Based on prior knowledge, we can analyze the relationship between the feature "contact" and the target variable "Does this client subscribe to a term deposit?". 

To do this, we can examine the distribution of the "contact" feature values for each target class ("yes" and "no") and identify any patterns or trends.

Here is an analysis of the relationship between the "contact" feature and the target variable:

- For the target class "no":
    - Possible values of the "contact" feature may include 'unknown', 'cellular', and 'telephone'.
    - Clients who are not subscribed to a term deposit may have a range of communication types, including unknown, cellular, or telephone.

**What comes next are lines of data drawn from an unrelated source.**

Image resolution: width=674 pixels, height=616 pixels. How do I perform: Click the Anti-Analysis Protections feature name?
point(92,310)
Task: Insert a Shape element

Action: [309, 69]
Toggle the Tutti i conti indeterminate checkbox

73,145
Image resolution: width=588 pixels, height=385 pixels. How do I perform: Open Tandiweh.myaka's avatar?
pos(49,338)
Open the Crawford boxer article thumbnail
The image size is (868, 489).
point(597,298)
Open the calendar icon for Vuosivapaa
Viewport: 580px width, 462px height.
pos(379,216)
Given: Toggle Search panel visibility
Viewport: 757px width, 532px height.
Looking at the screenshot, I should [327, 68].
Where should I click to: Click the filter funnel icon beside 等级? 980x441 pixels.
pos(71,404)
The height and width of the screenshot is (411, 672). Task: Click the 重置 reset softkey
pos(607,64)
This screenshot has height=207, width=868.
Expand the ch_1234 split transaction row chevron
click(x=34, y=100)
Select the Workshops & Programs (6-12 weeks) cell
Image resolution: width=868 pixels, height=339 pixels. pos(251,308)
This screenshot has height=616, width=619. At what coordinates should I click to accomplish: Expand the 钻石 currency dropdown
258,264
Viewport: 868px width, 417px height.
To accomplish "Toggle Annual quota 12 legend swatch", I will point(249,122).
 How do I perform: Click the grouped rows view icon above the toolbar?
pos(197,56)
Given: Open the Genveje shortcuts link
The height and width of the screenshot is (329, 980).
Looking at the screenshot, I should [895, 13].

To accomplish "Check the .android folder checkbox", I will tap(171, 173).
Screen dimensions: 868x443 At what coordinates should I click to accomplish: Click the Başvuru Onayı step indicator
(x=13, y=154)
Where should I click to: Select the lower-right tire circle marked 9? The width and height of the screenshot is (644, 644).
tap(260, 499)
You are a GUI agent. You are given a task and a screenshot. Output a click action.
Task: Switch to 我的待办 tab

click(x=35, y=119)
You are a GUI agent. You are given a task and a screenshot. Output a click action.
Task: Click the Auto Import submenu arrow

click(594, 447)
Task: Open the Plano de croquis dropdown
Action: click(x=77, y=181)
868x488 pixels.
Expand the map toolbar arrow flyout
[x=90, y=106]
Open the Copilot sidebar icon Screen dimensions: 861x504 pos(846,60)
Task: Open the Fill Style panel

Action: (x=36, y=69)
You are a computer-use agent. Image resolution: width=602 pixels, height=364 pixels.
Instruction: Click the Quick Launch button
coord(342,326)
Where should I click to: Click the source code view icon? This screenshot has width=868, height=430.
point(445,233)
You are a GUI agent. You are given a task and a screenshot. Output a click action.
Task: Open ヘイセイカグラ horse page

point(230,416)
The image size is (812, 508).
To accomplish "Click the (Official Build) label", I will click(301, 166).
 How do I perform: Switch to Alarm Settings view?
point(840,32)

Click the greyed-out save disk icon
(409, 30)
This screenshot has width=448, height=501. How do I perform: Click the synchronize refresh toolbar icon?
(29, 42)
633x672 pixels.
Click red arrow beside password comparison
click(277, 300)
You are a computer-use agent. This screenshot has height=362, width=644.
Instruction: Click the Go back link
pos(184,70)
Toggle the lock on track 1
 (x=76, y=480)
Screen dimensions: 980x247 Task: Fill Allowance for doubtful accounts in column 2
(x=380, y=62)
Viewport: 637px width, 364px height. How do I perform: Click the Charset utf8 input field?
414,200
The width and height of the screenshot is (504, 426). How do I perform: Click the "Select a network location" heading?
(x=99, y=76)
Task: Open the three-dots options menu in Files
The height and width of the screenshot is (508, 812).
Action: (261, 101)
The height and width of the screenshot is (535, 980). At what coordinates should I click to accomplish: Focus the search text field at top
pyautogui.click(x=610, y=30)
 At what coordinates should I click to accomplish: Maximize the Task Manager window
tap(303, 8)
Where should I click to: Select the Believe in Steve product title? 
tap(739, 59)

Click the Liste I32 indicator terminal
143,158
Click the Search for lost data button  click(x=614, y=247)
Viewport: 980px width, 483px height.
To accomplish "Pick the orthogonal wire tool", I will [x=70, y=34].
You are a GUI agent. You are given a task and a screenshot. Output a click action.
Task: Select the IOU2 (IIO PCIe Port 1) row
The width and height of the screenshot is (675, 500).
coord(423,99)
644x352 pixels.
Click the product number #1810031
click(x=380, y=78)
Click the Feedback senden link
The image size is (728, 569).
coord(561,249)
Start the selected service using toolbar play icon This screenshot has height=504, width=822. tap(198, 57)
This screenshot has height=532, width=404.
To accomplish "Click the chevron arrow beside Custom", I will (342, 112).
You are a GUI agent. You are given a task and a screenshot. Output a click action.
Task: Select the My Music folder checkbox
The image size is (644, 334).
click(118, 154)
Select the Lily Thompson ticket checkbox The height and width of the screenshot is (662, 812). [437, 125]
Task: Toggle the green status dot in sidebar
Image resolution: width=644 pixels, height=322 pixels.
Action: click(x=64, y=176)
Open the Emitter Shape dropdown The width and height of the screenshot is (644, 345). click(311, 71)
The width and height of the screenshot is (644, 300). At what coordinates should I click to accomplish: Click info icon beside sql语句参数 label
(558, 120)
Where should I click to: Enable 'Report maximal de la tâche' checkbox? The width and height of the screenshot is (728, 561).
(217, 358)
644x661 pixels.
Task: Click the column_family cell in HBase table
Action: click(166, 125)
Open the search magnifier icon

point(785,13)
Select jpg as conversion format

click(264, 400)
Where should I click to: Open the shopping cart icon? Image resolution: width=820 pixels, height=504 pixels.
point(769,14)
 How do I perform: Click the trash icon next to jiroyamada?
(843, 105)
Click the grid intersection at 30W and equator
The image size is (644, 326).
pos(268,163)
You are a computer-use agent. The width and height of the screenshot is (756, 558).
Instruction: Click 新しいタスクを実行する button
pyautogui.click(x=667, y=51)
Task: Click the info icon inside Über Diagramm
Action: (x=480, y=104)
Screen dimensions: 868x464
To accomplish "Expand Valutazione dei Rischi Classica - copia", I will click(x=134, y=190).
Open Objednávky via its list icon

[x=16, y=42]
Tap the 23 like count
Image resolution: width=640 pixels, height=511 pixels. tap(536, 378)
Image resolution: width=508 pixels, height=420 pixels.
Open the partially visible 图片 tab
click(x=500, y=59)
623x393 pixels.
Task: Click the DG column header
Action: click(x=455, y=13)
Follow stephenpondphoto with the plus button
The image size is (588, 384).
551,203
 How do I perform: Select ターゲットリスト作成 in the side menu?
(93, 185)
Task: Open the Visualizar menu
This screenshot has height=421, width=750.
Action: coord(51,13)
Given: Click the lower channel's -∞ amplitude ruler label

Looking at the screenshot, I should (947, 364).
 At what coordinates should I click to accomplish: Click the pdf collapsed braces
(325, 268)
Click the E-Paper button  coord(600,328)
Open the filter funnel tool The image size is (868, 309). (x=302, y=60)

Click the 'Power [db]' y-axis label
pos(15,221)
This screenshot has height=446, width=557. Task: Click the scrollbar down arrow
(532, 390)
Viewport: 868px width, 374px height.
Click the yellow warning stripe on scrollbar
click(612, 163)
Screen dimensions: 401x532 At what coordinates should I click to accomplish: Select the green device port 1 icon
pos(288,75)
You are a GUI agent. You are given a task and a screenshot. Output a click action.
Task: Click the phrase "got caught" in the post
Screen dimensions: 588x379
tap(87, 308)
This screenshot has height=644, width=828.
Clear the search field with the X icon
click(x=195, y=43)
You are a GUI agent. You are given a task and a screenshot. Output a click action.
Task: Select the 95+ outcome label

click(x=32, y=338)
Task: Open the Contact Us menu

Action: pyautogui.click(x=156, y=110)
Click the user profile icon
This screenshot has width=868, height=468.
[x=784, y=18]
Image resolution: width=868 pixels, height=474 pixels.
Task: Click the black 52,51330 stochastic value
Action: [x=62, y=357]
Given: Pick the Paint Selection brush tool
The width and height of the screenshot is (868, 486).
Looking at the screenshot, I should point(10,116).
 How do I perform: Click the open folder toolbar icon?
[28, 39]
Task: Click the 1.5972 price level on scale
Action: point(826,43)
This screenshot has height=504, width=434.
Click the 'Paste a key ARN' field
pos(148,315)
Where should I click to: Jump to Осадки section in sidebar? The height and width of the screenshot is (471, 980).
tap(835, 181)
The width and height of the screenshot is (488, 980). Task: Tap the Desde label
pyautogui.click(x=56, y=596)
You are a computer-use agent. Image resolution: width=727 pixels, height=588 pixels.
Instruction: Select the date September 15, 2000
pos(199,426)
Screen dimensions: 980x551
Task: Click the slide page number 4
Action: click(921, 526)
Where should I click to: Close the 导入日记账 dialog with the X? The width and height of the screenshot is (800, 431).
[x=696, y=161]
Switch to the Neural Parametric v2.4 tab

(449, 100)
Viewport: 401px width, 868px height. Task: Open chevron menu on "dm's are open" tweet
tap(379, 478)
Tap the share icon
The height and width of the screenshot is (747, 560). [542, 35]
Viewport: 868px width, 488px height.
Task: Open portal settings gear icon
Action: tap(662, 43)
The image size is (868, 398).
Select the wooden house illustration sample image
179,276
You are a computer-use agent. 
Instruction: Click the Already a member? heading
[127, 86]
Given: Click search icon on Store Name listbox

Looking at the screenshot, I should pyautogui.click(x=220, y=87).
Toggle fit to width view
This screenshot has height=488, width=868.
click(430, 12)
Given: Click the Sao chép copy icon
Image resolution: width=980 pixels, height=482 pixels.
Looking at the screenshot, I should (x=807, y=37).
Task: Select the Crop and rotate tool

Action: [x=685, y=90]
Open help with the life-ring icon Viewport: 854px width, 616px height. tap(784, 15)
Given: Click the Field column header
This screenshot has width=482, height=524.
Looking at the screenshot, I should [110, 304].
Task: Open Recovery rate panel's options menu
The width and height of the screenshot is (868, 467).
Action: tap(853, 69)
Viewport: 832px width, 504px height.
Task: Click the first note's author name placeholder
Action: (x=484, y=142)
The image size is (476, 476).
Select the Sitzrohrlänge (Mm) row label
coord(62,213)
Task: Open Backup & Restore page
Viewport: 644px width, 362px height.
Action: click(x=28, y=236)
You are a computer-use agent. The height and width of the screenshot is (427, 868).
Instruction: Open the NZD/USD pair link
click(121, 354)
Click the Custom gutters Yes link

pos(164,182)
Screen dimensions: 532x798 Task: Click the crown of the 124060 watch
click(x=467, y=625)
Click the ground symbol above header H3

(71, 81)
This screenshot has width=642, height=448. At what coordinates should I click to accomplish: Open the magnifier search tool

- For the target class "yes":
    - Possible values of the "contact" feature may include 'unknown', 'cellular', and 'telephone'.
    - Clients who are subscribed to a term deposit may also have a range of communication types, including unknown, cellular, or telephone.

Based on this analysis, we can create a dictionary to summarize the relationship between the "contact" feature and the target variable. Here is the dictionary in markdown code snippet format:

```json
{
    "no": ["unknown", "cellular", "telephone"],
    "yes": ["unknown", "cellular", "telephone"]
}
```

Please note that the values mentioned in the dictionary are based on the assumption that the "contact" feature contains the categories 'unknown', 'cellular', and 'telephone'. If there are any additional categories or missing categories, they can be included or adjusted in the dictionary accordingly.